**Text section**
■ ■ ■ ■
Ingrown Hair Symptoms

An ingrown hair can cause bumps which are reddish in color, itchy, slightly swollen and can be painful as well. These minor bumps can also become infected, in which case they are filled up with pus. Usually, these bumps get infected due to constant scratching which can cause minor lacerations and allow micro-organisms to invade and colonize the skin.

What Causes Ingrown Hairs?

The exact reason why some people suffer from ingrown hair while others do not is debatable. Ingrown hairs are quite common in men who keep a very short stubble, thereby allowing the sharp end of the cut hair to actually penetrate the skin. Women who shave their legs, arms and other parts of the body also have similar problems.

An increase in the level of testosterone has also been implicated in the development of ingrown hair since it increases the amount of hair growth.

Some researchers have pointed to a racial predisposition among Latinos, African Americans, Puerto Ricans and some other ethnicities that have a tendency towards thicker, curly hair. 

Treatment

The best way to treat ingrown hairs is to actually ignore them. In most cases they heal themselves as the hair grows out. If, however, it does not go away and in fact results in the aforementioned symptoms continuing then it is time to seek medical treatment.

Your doctor may choose to make a small incision with a scalpel or a thin needle after administering local anesthesia in an effort to free the ingrown hair from the skin. This is a good option when the problem is localized to a few areas, however in cases where it is widespread all over the body a prescription of steroid medication may be in order.
■ ■ ■ ■
**Your objective**
Please proceed with the text on ingrown hairs, picking up right after its last sentence. The records are not needed for this.

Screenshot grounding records
■ ■ ■ ■
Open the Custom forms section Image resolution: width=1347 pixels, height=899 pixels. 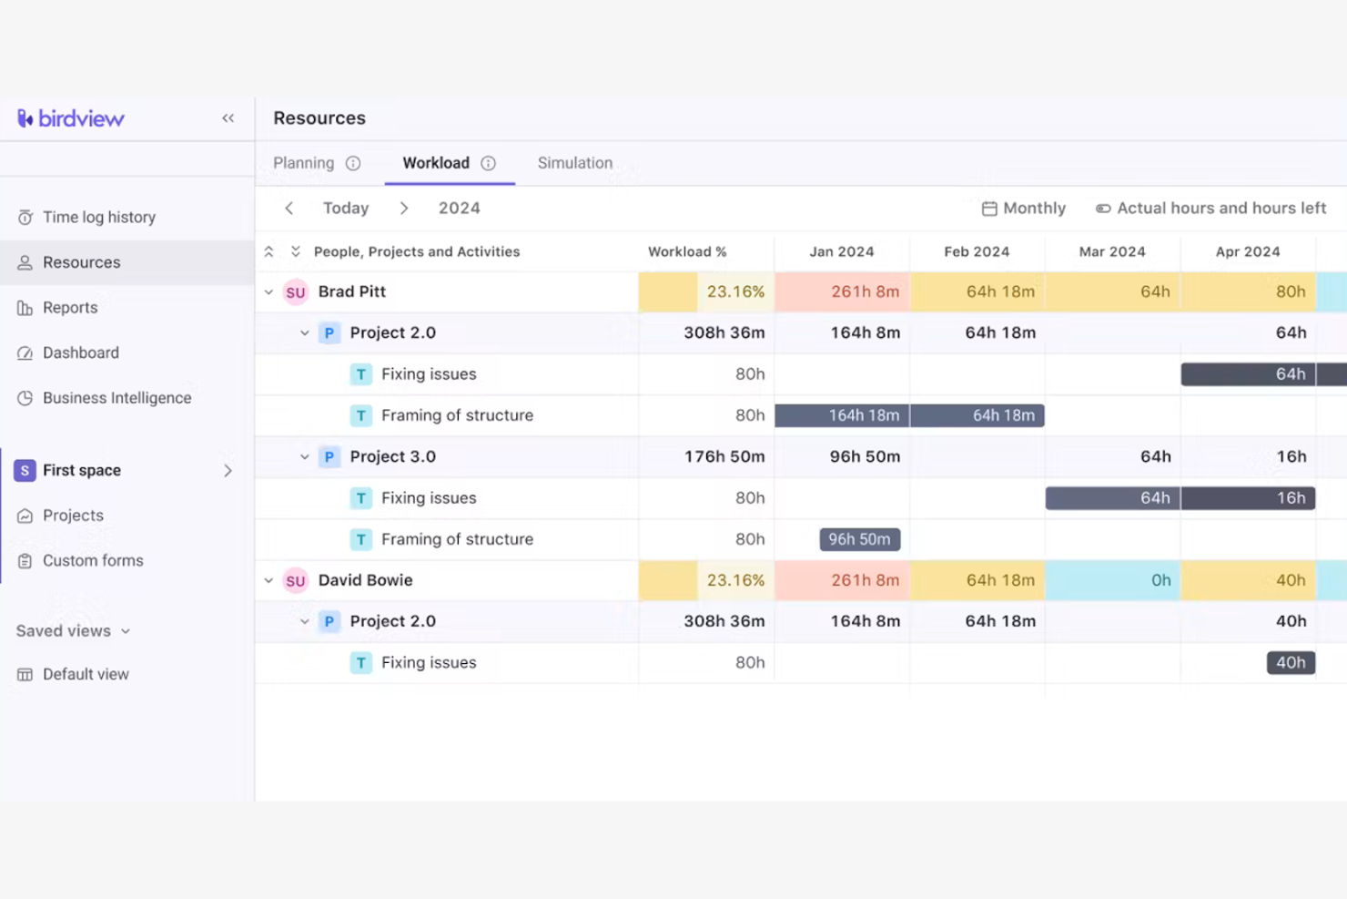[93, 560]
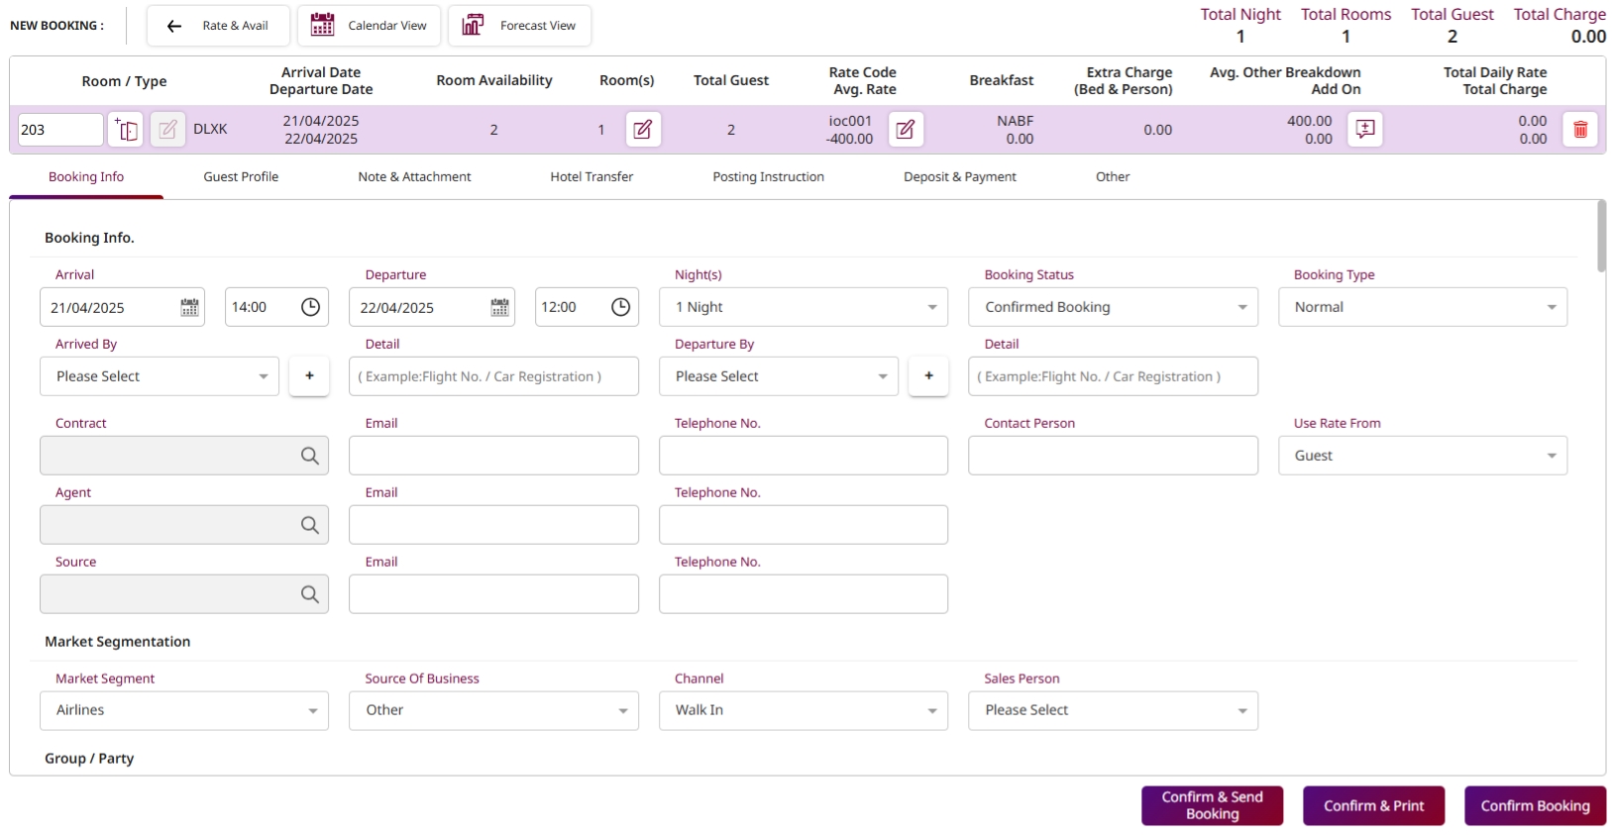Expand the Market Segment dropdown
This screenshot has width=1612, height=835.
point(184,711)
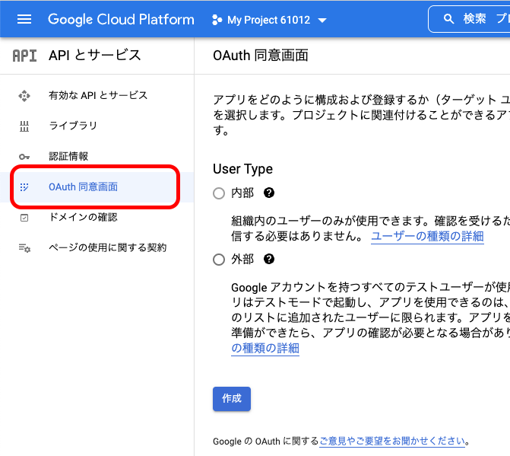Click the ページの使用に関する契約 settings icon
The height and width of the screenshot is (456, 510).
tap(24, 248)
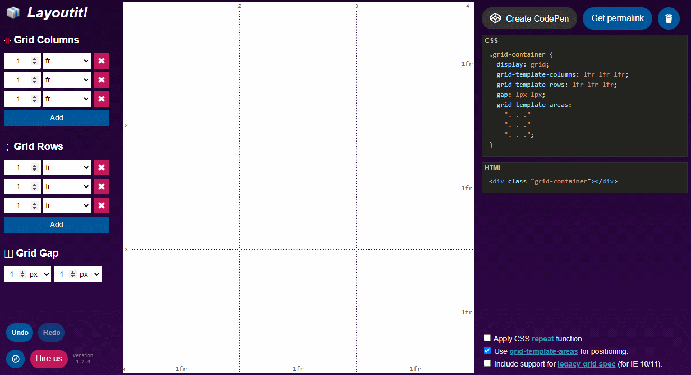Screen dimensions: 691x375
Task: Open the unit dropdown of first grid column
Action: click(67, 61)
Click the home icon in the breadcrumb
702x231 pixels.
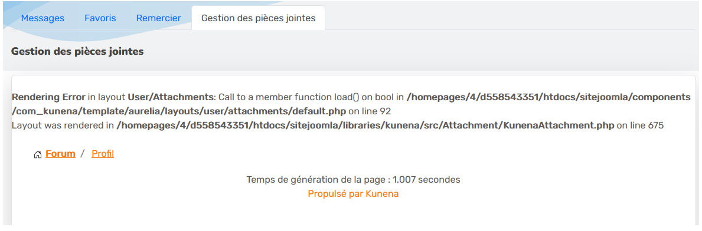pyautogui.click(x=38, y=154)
■ ■ ■ ■
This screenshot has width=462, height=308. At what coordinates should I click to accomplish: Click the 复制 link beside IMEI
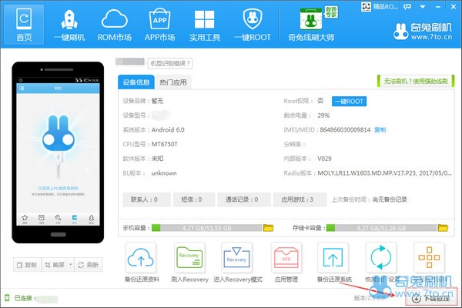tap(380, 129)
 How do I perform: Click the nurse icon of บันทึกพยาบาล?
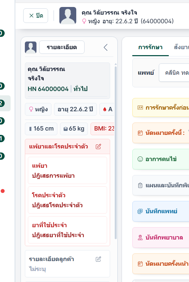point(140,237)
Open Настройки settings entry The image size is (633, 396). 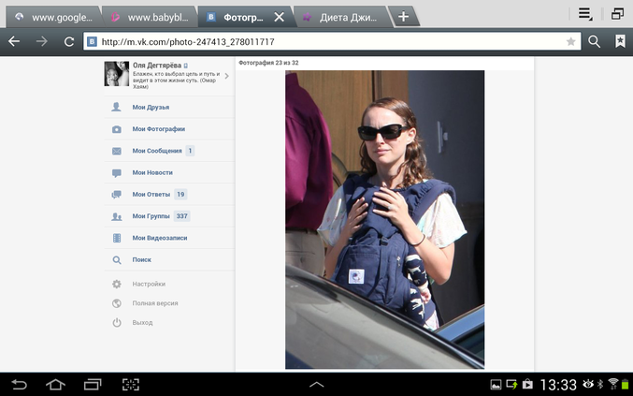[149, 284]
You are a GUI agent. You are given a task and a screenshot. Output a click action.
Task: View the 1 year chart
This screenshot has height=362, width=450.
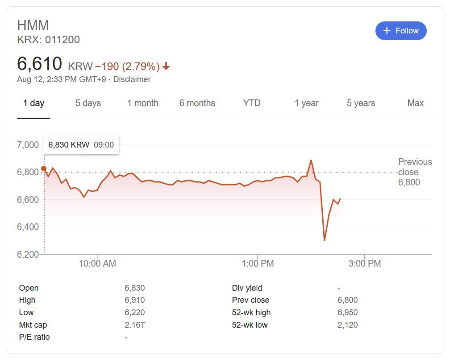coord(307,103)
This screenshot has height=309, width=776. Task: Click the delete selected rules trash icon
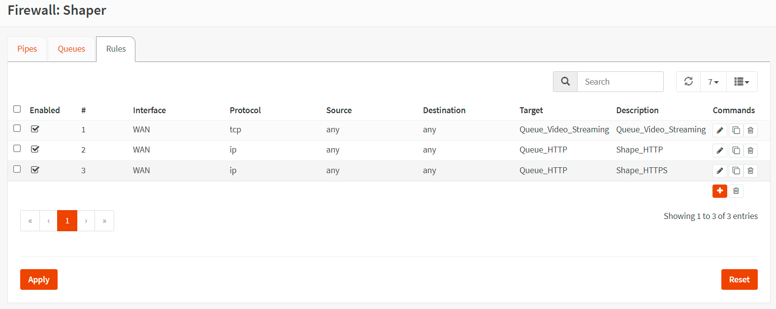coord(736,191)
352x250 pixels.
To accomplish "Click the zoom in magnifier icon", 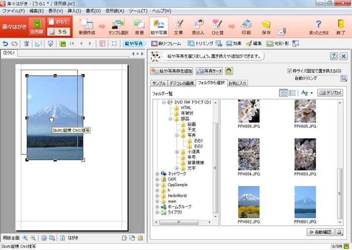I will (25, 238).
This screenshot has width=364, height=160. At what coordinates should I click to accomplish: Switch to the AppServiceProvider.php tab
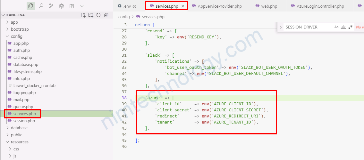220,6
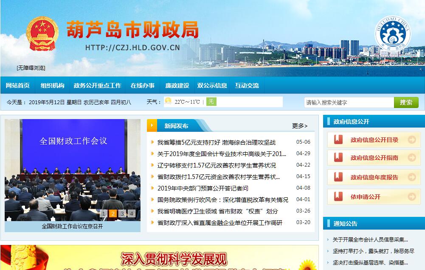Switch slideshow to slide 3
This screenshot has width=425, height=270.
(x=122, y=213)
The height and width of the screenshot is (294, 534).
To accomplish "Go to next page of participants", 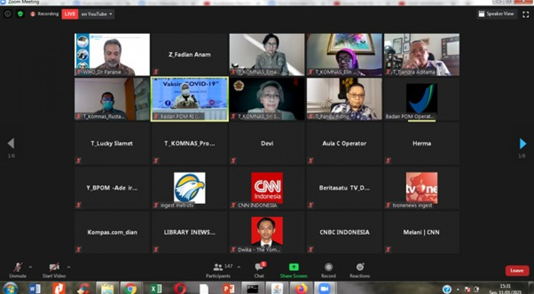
■ ■ ■ ■
**Exercise answer**
The steroid may be administered locally in the form of a gel or through tablet form via the oral cavity.

A supplement of vitamin A may be prescribed to help augment the repair that is taking place in the affected areas of the skin.

While there is no need to take any antibiotic medication if the ingrown hair is uninfected, a course will be prescribed if there is some pus formation that is observed.

Most patients have complaints that deal more with the cosmetic nature of the disease and this can be addressed in consultation with a dermatologist. Laser treatment to deal with the pigmentation is an option. It is also a good option to get rid of the problem of hair removal on a long term basis. This is especially true since growing out the hair in the affected area may not always be an acceptable solution for men or women.

Using spa services for skin exfoliation, keeping a small stubble or shaving with a single blade a little away from the surface of the skin are a few ways to minimize the amount of ingrown hair that develop.